SEPULUH

1.2K 115 18
                                    


Shani menghempaskan tubuhnya di tempat tidur. Matanya menatap langit-langit kamar nya. Kata-kata Sisca masih terus terngiang di telinga Shani.

"Tidak bisakah kau membuka sedikit hatimu untukku?"

Shani mengacak-acak rambutnya sambil berguling ke kanan dan ke kiri di atas tempat tidurnya. Dia benar-benar tidak menyangka kedekatannya dengan Sisca akan seperti ini. Selama ini dia menganggap Sisca hanya sebatas sahabat. Tidak lebih. Dia menyayangi Sisca seperti dia menyayangi Shanju, Beby, dan Gita. Bahkan dia tidak berniat menggantikan posisi Viny di hatinya.
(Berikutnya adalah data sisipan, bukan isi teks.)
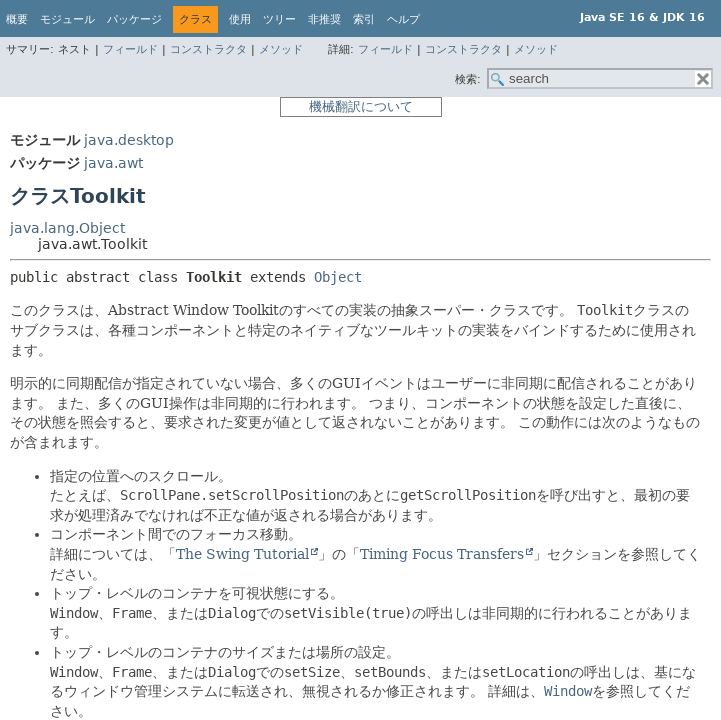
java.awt (113, 163)
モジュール (67, 19)
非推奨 (324, 19)
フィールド (130, 49)
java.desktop (129, 140)
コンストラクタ (208, 49)
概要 (17, 19)
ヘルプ (403, 19)
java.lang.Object (67, 228)
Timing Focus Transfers (442, 554)
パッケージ (134, 19)
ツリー (279, 19)
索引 (364, 19)
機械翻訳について (361, 106)
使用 (240, 19)
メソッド (281, 49)
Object (338, 277)
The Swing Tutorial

Viny masih menguasai hatinya sampai saat ini. Walaupun kehadiran Gracia sedikit mengusik hatinya. Tapi tidak menggeser posisi Viny di hatinya. Atau mungkin belum?

"Aarrgghh!!" Shani menjambak rambutnya dengan geram. "What should I do, babe?" Shani bertanya pada foto Viny yang ada di meja samping tempat tidurnya.

Tiing..

Sebuah pesan masuk di ponsel Shani. Pesan dari Gracia. Shani pun membacanya.

Gracia

Shani, kau sudah tidur? I can't sleep. Disini hujan. Dan aku takut dengan suara petir.

Shani menghela nafasnya dalam-dalam lalu menelpon Gracia.

"Ah, aku pikir kau tengah berada di ruang VIP mu saat ini." Suara Gracia terdengar serak.

"Kalau kau mau aku disana, aku bisa kembali kesana." Jawab Shani dengan nada dingin.

Entah kenapa dia tidak bisa memulai percakapan dengan nada biasa saja pada Gracia. Dia selalu waspada terhadap Gracia yang dia sadari bisa meluluhkan hatinya dengan mudah. Shani menjaga dirinya dari hal itu. Dia masih takut untuk jatuh cinta dan merasa kehilangan lagi. Atau bahkan menyakiti pasangannya lagi.

"Yaa!! Kau ini!!"

"Kau mengantuk? Suaramu seperti orang mengantuk tapi tidak bisa tidur karena merindukanku. Atau mungkin kau sudah tidur lalu terbangun karena memimpikanku."

Gracia berdecak kesal. Membuat Shani mengulum senyum membayangkan betapa lucunya saat ini wajah wanita berhidung mancung itu.

"Apa kau menjelma menjadi petir yang membuatku takut? Untuk apa aku tidak bisa tidur karena memikirkanmu, apalagi memimpikanmu. Haish!! Tingkat kepercayaan dirimu itu benar-benar, Indira!"

"Apa kau selalu seperti ini pada kekasih mesum mu itu?"

"Seperti apa?"

"Like this. Merengek ketakutan saat hujan petir datang."

"Tidak. Aku selalu minta ditemani oleh Feni." Jawab Gracia dengan pelan.

Shani bisa mendengar suara petir yang membuat suara Gracia menjadi pelan dan sedikit bergetar.

"Sebentar,"

Shani mematikan sambungan teleponnya dan dengan cepat mengubahnya menjadi mode video call.

"Kenapa kau melakukan video call?" Tanya Gracia yang hanya menunjukan bagian matanya saja, separuh wajahnya ditutupi oleh selimut.

"Kenapa kau harus menutupi wajahmu begitu?" Tanya Shani dengan heran.

"Aku sudah mencuci muka ku."

"Lalu? Apa masalahnya? Letak hidung dan mulutmu tidak beraturan setelah mencuci muka dan tidak memakai make up?"

Gracia hanya berdecak kesal tanpa berniat menurunkan selimut dari wajahnya.

"Aku tidak akan menemanimu kalau kau seperti itu. Lebih baik aku menghabiskan malamku di ruang VIP with my beautiful creatures." Goda Shani yang menunjukan wajah dinginnya.